_Task goal_. Quote exactly the lines spanning from the top of the data below to the line that contains "You are a computer-use agent. The", including both.

*** Opening of Source records ***

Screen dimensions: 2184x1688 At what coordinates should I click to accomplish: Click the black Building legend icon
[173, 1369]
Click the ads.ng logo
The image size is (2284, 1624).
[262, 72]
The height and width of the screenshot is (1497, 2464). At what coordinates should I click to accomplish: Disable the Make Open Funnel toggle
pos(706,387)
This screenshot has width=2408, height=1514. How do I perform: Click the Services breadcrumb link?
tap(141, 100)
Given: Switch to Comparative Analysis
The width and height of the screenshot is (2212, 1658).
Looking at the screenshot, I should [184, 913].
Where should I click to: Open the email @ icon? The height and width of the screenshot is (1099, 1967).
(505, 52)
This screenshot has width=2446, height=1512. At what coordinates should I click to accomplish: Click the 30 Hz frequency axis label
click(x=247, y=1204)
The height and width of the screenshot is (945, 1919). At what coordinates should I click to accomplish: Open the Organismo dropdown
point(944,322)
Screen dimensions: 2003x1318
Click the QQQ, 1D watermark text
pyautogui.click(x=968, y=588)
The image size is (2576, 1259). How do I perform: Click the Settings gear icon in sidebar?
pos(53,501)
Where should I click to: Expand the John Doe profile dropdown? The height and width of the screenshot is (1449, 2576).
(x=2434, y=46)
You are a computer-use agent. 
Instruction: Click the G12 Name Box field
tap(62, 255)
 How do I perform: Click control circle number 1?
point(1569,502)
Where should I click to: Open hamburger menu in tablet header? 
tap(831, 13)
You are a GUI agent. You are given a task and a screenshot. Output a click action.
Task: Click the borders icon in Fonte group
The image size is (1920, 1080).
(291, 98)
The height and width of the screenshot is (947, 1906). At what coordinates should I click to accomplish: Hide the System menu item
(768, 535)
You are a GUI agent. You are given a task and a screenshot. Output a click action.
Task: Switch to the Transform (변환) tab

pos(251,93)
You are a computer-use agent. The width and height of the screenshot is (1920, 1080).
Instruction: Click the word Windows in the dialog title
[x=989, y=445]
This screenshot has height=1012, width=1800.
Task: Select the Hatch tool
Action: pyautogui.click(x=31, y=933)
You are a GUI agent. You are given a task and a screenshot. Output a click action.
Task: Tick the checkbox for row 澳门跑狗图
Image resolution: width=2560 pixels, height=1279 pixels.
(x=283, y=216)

*** Close of Source records ***

_Problem solution_.
Screen dimensions: 2184x1688 At what coordinates should I click to accomplish: Click the black Building legend icon
[173, 1369]
Click the ads.ng logo
The image size is (2284, 1624).
[262, 72]
The height and width of the screenshot is (1497, 2464). At what coordinates should I click to accomplish: Disable the Make Open Funnel toggle
pos(706,387)
This screenshot has width=2408, height=1514. How do I perform: Click the Services breadcrumb link?
tap(141, 100)
Given: Switch to Comparative Analysis
The width and height of the screenshot is (2212, 1658).
Looking at the screenshot, I should [184, 913].
Where should I click to: Open the email @ icon? The height and width of the screenshot is (1099, 1967).
(505, 52)
This screenshot has width=2446, height=1512. At what coordinates should I click to accomplish: Click the 30 Hz frequency axis label
click(x=247, y=1204)
The height and width of the screenshot is (945, 1919). At what coordinates should I click to accomplish: Open the Organismo dropdown
point(944,322)
Screen dimensions: 2003x1318
Click the QQQ, 1D watermark text
pyautogui.click(x=968, y=588)
The image size is (2576, 1259). How do I perform: Click the Settings gear icon in sidebar?
pos(53,501)
Where should I click to: Expand the John Doe profile dropdown? The height and width of the screenshot is (1449, 2576).
(x=2434, y=46)
You are a computer-use agent. 
Instruction: Click the G12 Name Box field
tap(62, 255)
 How do I perform: Click control circle number 1?
point(1569,502)
Where should I click to: Open hamburger menu in tablet header? 
tap(831, 13)
You are a GUI agent. You are given a task and a screenshot. Output a click action.
Task: Click the borders icon in Fonte group
The image size is (1920, 1080).
(291, 98)
The height and width of the screenshot is (947, 1906). At what coordinates should I click to accomplish: Hide the System menu item
(768, 535)
You are a GUI agent. You are given a task and a screenshot. Output a click action.
Task: Switch to the Transform (변환) tab

pos(251,93)
You are a computer-use agent. The width and height of the screenshot is (1920, 1080).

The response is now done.